[Opening RECORDS SHOWN section]

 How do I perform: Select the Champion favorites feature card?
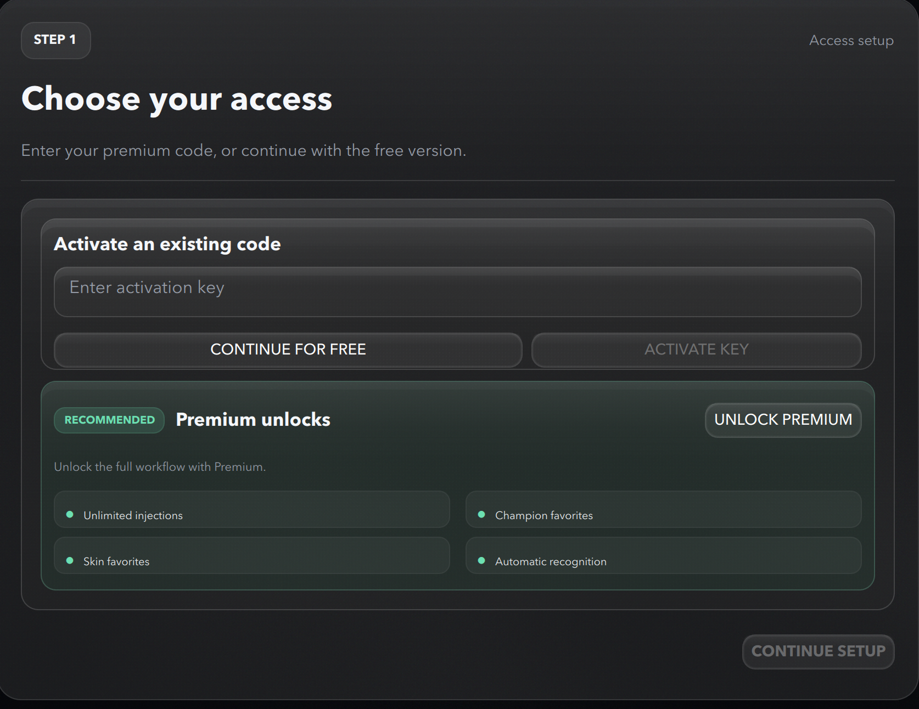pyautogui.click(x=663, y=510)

[Closing RECORDS SHOWN section]
[Opening RECORDS SHOWN section]

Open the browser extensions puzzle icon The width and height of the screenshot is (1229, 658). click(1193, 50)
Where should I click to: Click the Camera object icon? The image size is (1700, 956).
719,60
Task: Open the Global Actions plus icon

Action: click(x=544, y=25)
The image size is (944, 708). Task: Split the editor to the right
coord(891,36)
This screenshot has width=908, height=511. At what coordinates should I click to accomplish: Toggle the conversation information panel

[Closing RECORDS SHOWN section]

Look for the word "width". Copy out every line of the data that has it.

TASK RESPONSE:
Open the browser extensions puzzle icon The width and height of the screenshot is (1229, 658). click(1193, 50)
This screenshot has width=908, height=511. At what coordinates should I click to accomplish: Toggle the conversation information panel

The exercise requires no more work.